What is expected —
Only the lines from the one containing "This screenshot has height=892, width=892." through the end of the listing below belong in your answer; retype them exactly.

((

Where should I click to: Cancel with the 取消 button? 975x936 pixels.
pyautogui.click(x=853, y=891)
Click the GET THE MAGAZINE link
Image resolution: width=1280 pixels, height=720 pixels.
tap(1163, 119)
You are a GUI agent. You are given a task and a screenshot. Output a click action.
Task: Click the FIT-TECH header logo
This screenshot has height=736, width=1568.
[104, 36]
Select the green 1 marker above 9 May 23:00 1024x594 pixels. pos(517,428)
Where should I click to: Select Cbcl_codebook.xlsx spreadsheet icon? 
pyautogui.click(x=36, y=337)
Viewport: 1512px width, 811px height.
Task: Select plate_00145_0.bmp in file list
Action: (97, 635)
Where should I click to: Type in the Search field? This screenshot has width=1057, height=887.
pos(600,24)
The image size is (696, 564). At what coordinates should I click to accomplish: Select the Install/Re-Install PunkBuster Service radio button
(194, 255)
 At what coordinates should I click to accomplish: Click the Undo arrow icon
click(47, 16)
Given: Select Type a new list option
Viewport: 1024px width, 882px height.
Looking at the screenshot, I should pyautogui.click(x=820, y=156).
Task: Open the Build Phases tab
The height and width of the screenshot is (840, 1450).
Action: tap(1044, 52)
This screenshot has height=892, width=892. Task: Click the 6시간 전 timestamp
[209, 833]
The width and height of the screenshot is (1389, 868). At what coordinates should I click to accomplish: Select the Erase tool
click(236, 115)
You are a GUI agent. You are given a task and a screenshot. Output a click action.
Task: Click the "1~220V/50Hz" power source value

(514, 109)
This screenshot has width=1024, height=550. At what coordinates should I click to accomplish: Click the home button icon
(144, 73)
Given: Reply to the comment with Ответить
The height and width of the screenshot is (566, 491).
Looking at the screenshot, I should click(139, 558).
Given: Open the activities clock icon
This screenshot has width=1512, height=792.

))

Answer below —
This screenshot has height=892, width=892. Task: Click the 6시간 전 timestamp
[209, 833]
The width and height of the screenshot is (1389, 868). At what coordinates should I click to accomplish: Select the Erase tool
click(236, 115)
You are a GUI agent. You are given a task and a screenshot. Output a click action.
Task: Click the "1~220V/50Hz" power source value

(514, 109)
This screenshot has width=1024, height=550. At what coordinates should I click to accomplish: Click the home button icon
(144, 73)
Given: Reply to the comment with Ответить
The height and width of the screenshot is (566, 491).
Looking at the screenshot, I should click(139, 558).
Given: Open the activities clock icon
This screenshot has width=1512, height=792.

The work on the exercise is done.